No Ambition 

Lame Slackers is full of quirks, devoid of a point

Lame Slackers is full of quirks, devoid of a point

Somewhere in the world of cineastes, some otherwise intelligent person is going to love Slackers. It’s an understandable phenomenon. Hipsterdom has become infected with the idea that it’s easy to like what the tastemakers like and to hate what they hate, but that it takes a truly original thinker to find virtue in some half-assed, wannabe-anarchic vulgarity. But whatever virtues Slackers has are on the surface—easy to spot and easy to wipe off.

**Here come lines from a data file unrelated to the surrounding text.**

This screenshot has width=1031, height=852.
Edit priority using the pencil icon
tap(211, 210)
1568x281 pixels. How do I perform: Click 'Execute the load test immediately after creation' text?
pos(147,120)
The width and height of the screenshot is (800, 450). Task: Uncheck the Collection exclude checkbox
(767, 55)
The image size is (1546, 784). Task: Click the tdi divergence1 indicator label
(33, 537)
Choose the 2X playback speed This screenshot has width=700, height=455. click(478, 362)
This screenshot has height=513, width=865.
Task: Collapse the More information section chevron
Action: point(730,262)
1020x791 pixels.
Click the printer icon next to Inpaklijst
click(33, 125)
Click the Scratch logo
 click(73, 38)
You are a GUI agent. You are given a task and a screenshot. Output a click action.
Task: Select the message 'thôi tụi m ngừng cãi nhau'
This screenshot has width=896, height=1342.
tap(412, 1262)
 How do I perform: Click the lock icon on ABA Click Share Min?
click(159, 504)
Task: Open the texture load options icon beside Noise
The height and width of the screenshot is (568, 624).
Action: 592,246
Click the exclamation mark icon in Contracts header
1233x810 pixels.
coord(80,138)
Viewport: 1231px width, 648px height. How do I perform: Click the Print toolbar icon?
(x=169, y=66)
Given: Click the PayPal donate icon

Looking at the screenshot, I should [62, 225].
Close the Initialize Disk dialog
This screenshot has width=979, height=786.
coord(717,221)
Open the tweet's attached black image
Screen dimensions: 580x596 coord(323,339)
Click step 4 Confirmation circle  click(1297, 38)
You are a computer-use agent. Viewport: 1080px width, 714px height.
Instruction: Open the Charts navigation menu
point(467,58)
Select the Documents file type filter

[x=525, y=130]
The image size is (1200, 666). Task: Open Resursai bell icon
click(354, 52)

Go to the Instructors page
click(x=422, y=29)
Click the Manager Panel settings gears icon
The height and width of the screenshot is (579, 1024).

The film has an interesting cast. Final Destination’s Devon Sawa, Freaks and Geeks’ Jason Segel and Ameritrade shill Michael Maronna (of Nickelodeon’s cult favorite The Adventures of Pete and Pete) play three college seniors who’ve figured out every scam to coast to graduation with a minimum of studying and financial outlay. Rushmore star Jason Schwartzmann plays their intensely awkward classmate “Cool Ethan,” who has uncovered one of their schemes and threatens to notify the authorities unless the trio help him score with a bright beauty played by model James King.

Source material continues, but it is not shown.